In 89% of all patients, at least eight biopsies could be obtained. Only six (4%) patients underwent fewer than six biopsies. Representativeness of the biopsies was marked as “unknown” (i.e., sufficient material for analysis, but no signs of therapy response or tumor) in eight (5%) patients. In four of these patients, residual disease was found in the surgical specimen. Another eight patients were found to have insufficient biopsy specimens for a pathological diagnosis, of which two patients had residual disease. Excluding these patients from the analysis, however, would not have resulted in a significantly improved FNR (32% vs 37%).

The ultimate aim of the MICRA trial was to develop an accurate minimally invasive method that would identify pCR in patients with a radiological response and thereby potentially allow omission of surgery of the breast in these patients. At the same time, it is important to accurately identify patients who do not achieve pCR, as patients with residual disease after NST have a significantly worse prognosis and may benefit from additional systemic treatment.30,31,32 In addition, although the correlation is strong, pCR of the breast (ypT0) does not entirely exclude the presence of lymph node metastases (ypN +).33 Several studies are currently investiagting the de-escalation of axillary surgery after NST.34,35 If breast surgery after NST in patients with pCR could be omitted in the near future, simulteneous de-escalation of axillary surgery will be essential.

The optimal cut-off value for the FNR of biopsies (and type and extent of the errors) identifying pCR for a clinically acceptable recurrence rate, is yet unknown. Investigators from the MDACC have already started a trial (NCT02945579) in which breast surgery is omitted in early stage triple-negative or HER2-positive breast cancer patients who have at least 12 tumor-negative VABs.
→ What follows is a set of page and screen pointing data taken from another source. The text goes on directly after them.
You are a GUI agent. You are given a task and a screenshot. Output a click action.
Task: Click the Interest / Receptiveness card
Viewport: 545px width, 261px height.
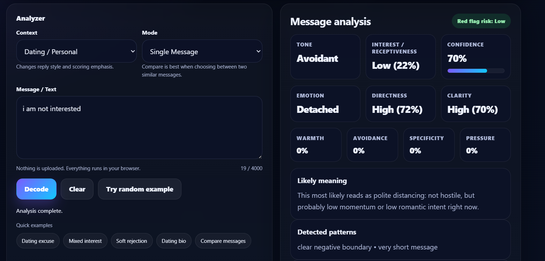pos(400,57)
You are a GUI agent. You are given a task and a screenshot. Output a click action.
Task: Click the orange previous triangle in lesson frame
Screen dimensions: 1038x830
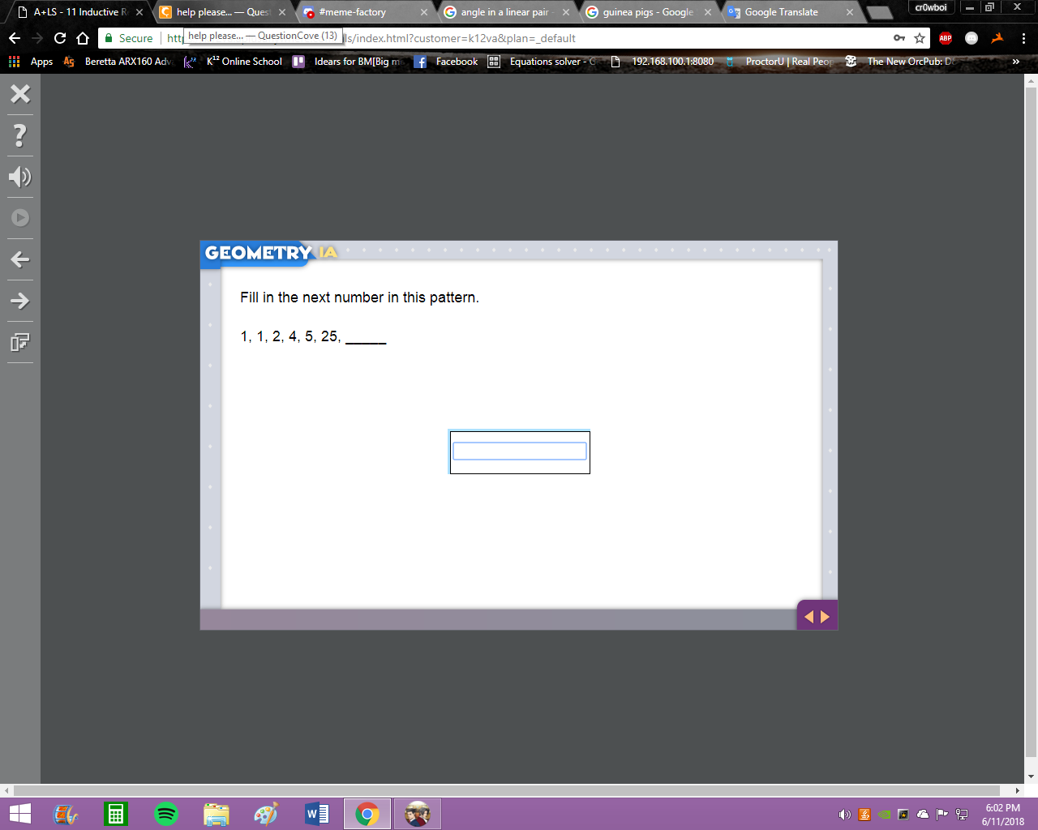[809, 617]
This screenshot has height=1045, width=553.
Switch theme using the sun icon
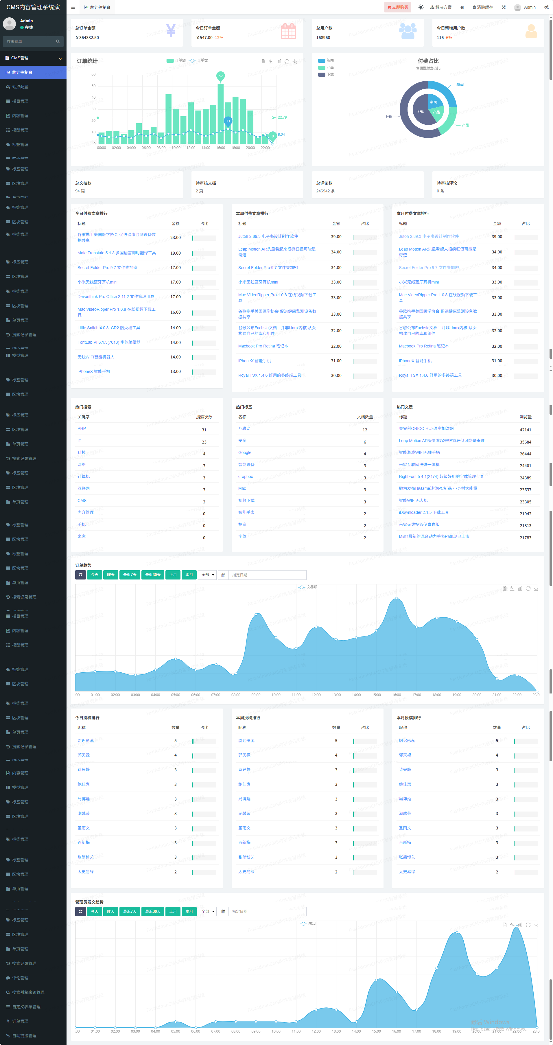420,7
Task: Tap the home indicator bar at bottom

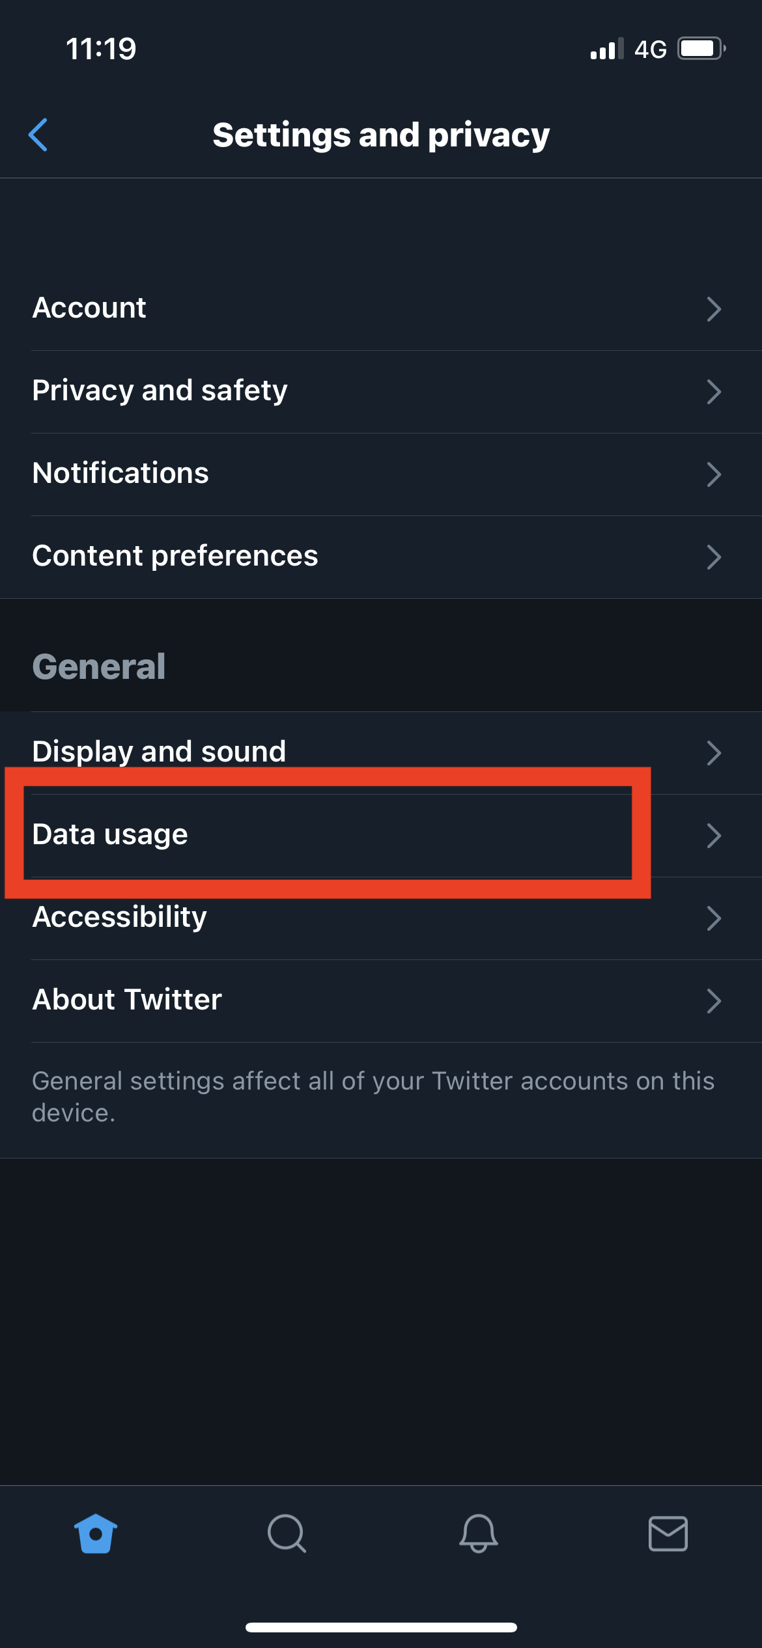Action: pyautogui.click(x=381, y=1627)
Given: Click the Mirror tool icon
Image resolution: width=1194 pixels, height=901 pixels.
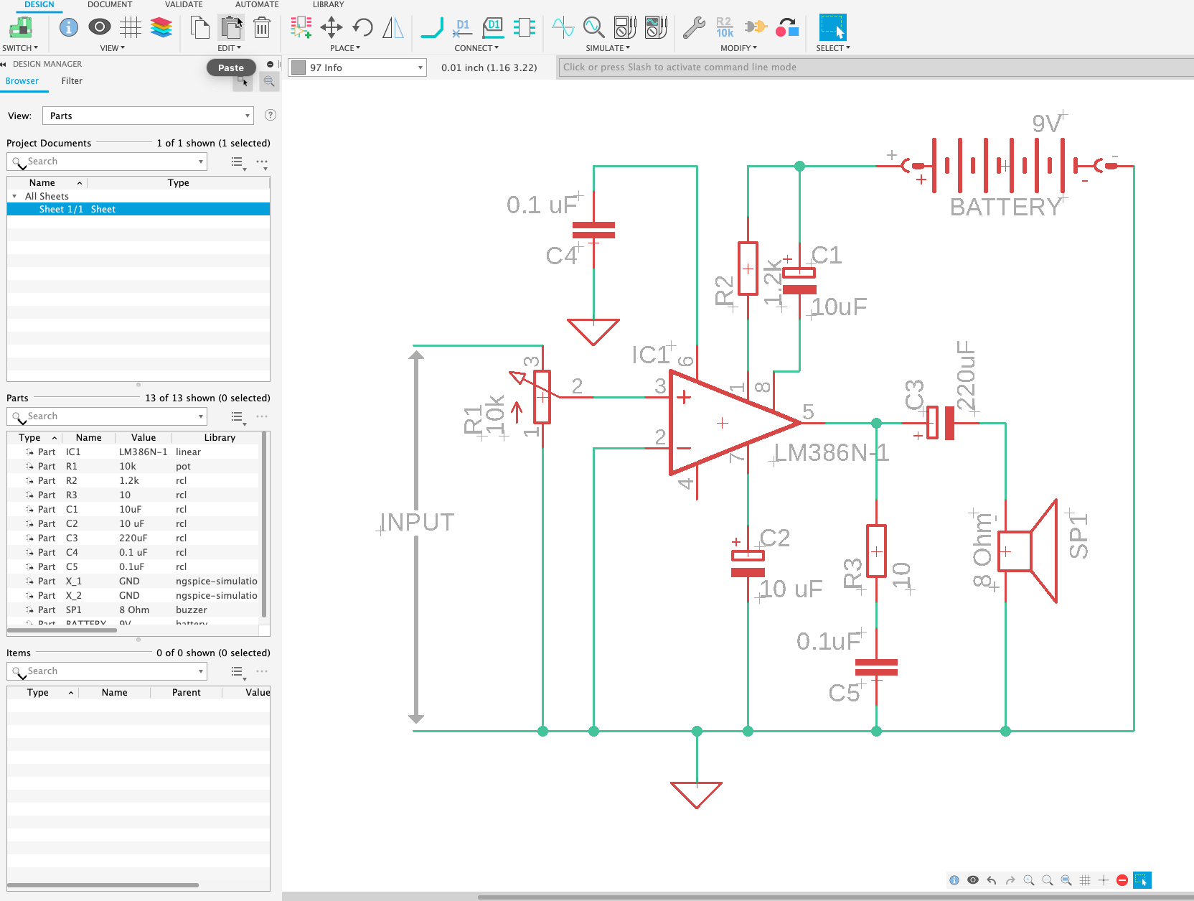Looking at the screenshot, I should [x=393, y=27].
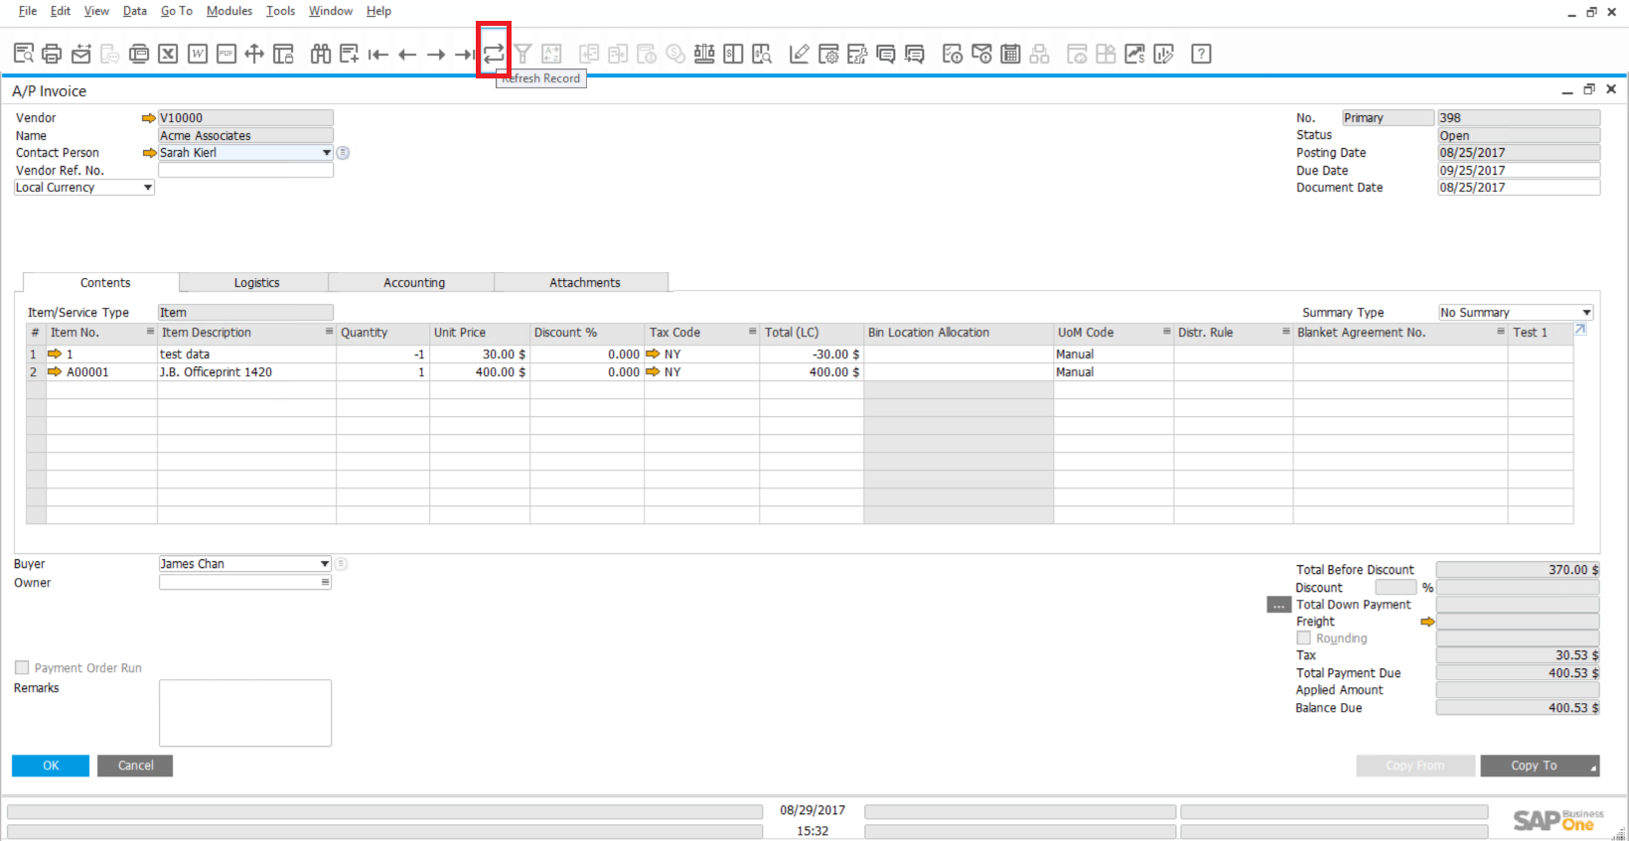Image resolution: width=1629 pixels, height=841 pixels.
Task: Expand the Summary Type dropdown
Action: [x=1586, y=313]
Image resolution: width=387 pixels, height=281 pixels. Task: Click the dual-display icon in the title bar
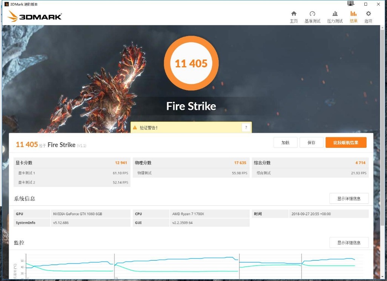pos(350,3)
The primary outcome is 5-year locoregional recurrence-free survival.20

Although the minimally invasive method developed in the MICRA trial may not be used for omission of surgery, the interim results contribute to the development of more accurate methods for detection of pCR in patients with an excellent response on MRI after NST. The risk of sampling errors in patients who are most likely to have limited residual disease after NST may be reduced by obtaining larger, vacuum-assisted biopsies under optimal conditions in the radiology department. The development of non-invasive response prediction models incorporating biomarkers and MRI radiomics using machine-learning, on the other hand, may eventually outperform minimally invasive pCR detection methods. Regardless of the methods used to identify pCR, it will be essential to decide to what extent a possibly increased risk of local recurrence outweighs the benefits of elimination of breast surgery. We will continue to investigate minimally invasive techniques predicting pCR to ultimately achieve an operation-free treatment strategy for patients with pCR after NST.